## Problem to work on:
Set down word for word the part of the discussion of disciplining children below that starts at "But I have had" and ends at "a total terror.".

## Extract to read:
————
Well, I don't have kids. And frankly I don't plan on having kids. I'm not anti-kid or anti-parents - I just don't think that I would make a very good parent. I have a cat, which is kid enough for me. *grin*

But I have had to deal with kids. When I was in high school, my parents often volunteered me to babysit for their friends' kids. (Ick.) One of my "clients" had a very hyperactive four year old. He was a total terror.

One night when he was being especially terrorsome, I accidently hit upon the perfect punishment. Being a babysitter, I had very little I could lord over him. But when he purposefully crushed his sister's doll's head (and I mean CRUSHED it) I made him sit next to me on the couch and watch TV for 10 minutes.

Not too terrible? Heh. I was watching the Democratic National Convention.

Everytime he squirmed or tried to sneak off or whatever, I added 1 minute. Oh, the TORTURE! *grin* He ended up sitting there for almost 20 minutes before he was finally allowed to get up. He was very subdued for the rest of the night, and his parents asked the next day: "What did you do? He won't watch TV now!"

I don't think there's a pat discipline for any child that "fits all." You have to customize your approach to the kid.

she's actual size

-- Anonymous, January 09, 2000


Hi, Tom. Your theory about capitalism and bourgeois in relation to the politeness of your child is just silly. Don't read any further if you can't understand simplicity.

There are plenty of reasons to raise a polite child. If I handed your toddler a piece of candy and he/she didn't say Thank You, I may dismiss it as an error of youth but I wouldn't think that the little tyke was contemplating his position of power and ownership in this evil world run by adults. If your teenage son doesn't say Thank You then I just think he's being rude.

And, if you wish to take my disagreement with your point (and I will disagree with you on this issue until the cows come home regardless of your "theory") as a physical threat to your wee one then go ahead but that's about the most ridiculous thing I've ever heard. Seems you're happier in theory than in reality.

- Slacker

-- Anonymous, January 09, 2000


I call my children terrorists for a reason. I believe children take the creative tendancies and simply do things adults wouldn't even consider. I have cleaned up a wonderful flour mess myself. I took pictures and laughed because sometimes if you don't laugh you may just kill them. However, the angelic creatures did get punished. It was the first and last flour creation my kids pulled.

It is amazing what children will do with even the five minutes you are in the bathroom. There is no way to be there every second.

I have two kids and they are two entirely different types of people. I have done everything with 4 year old son; time outs, taking away fun things, swats on the bottom, and sometimes nothing at all helps. I have taken several parenting classes but in the end I really believe some children are built for a bit more mischief and rebellion.
————
## Dataset section:
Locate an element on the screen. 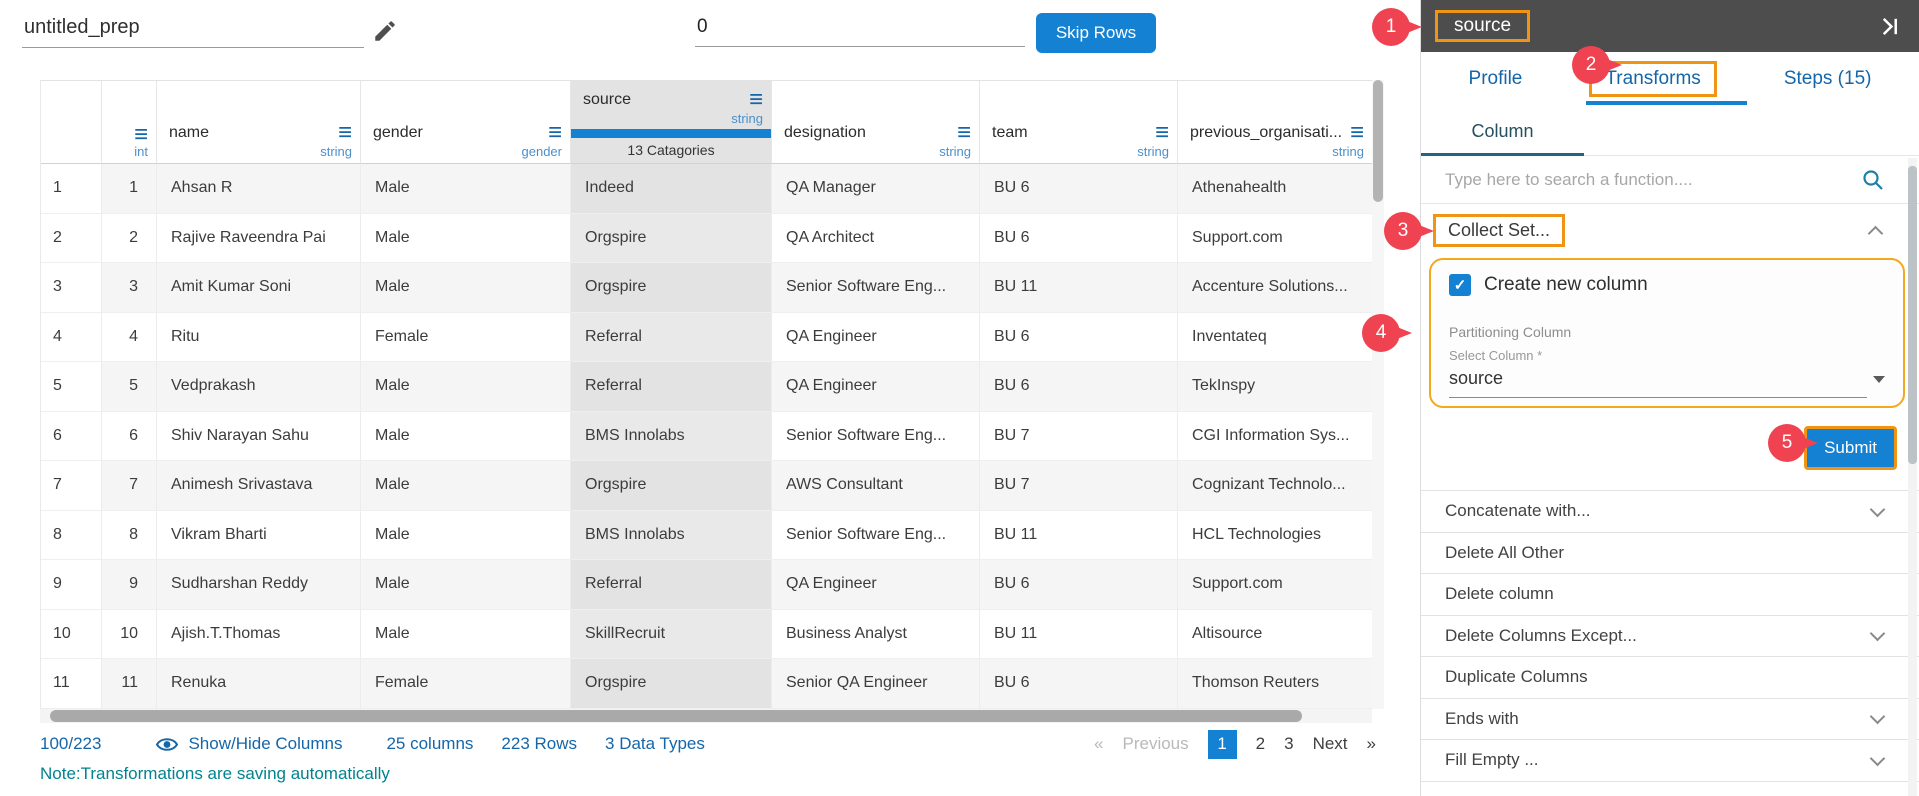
————
## Solved problem:
But I have had to deal with kids. When I was in high school, my parents often volunteered me to babysit for their friends' kids. (Ick.) One of my "clients" had a very hyperactive four year old. He was a total terror.